You can clearly see the difference. The new driver is throttling depending on the writestreams ability and using the old driver just spits out all the data at once.

So questions:

  1. Why I am receiving the 'end' event to soon now in the new driver?
  2. Why am I unable to run the new driver directly in gridfs-streams but it works in the meteor package?

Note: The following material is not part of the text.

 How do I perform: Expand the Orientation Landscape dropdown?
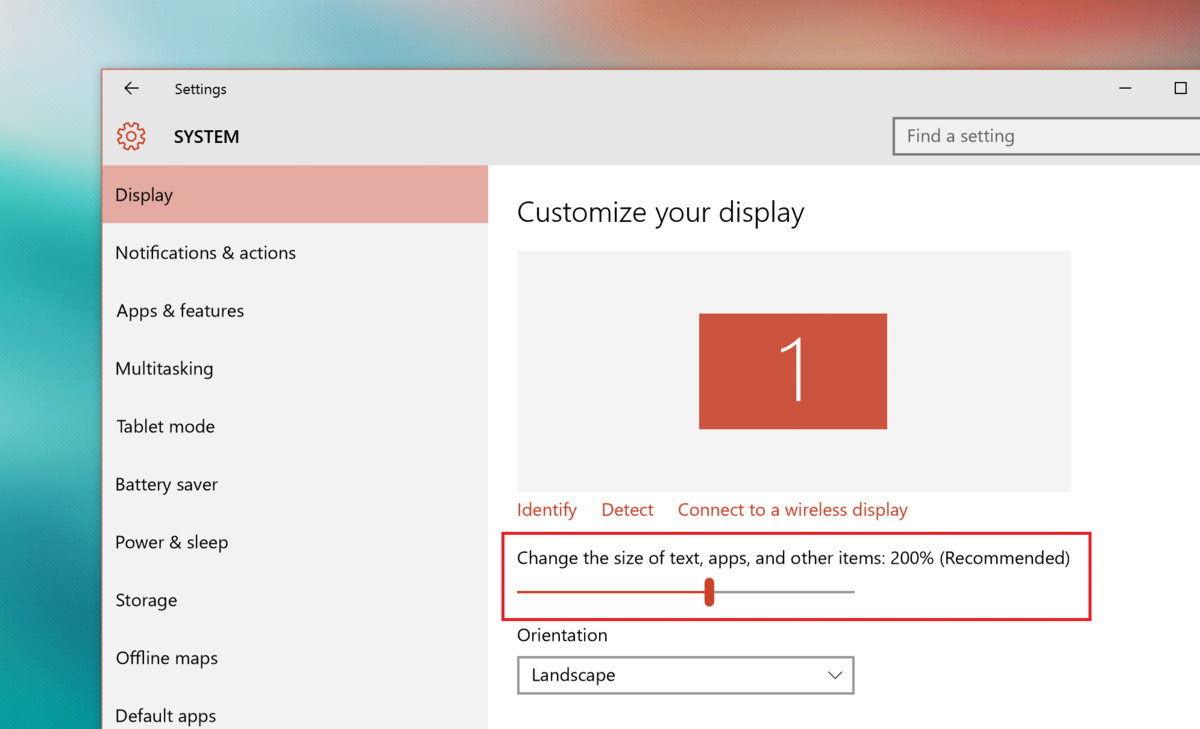(x=685, y=675)
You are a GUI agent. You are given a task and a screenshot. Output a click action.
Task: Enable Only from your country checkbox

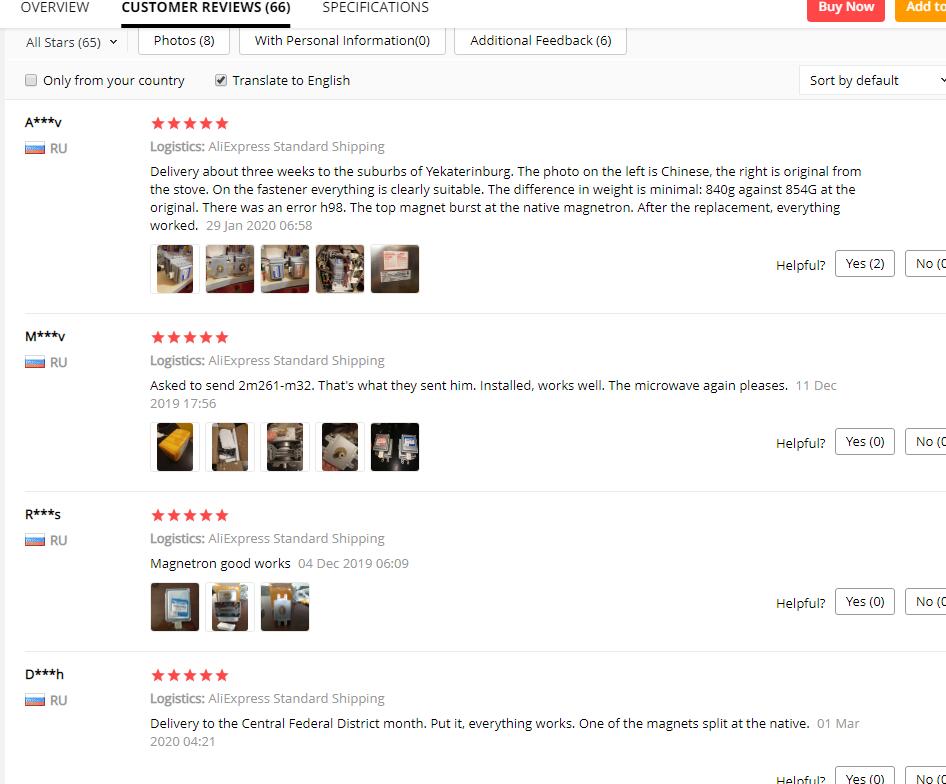[x=31, y=80]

Will continue with this tonight.

Regards, Riaan

vsivsi commented 9 years ago

I've done preliminary work to get a version of gridfs-streams fully working with the new mongodb 2.x driver. It now passes all of the gridfs-streams unit tests. The code is on a branch of my fork of gridfs-steams here: https://github.com/vsivsi/gridfs-stream/tree/mongodb_2.x

It wasn't too much work, some small behavior changes (eg no "w+" mode due to concurrency bugs in gridFS I reported a while back), no BSONPure object, and thrown errors when attempting to open a nonexistent file for reading.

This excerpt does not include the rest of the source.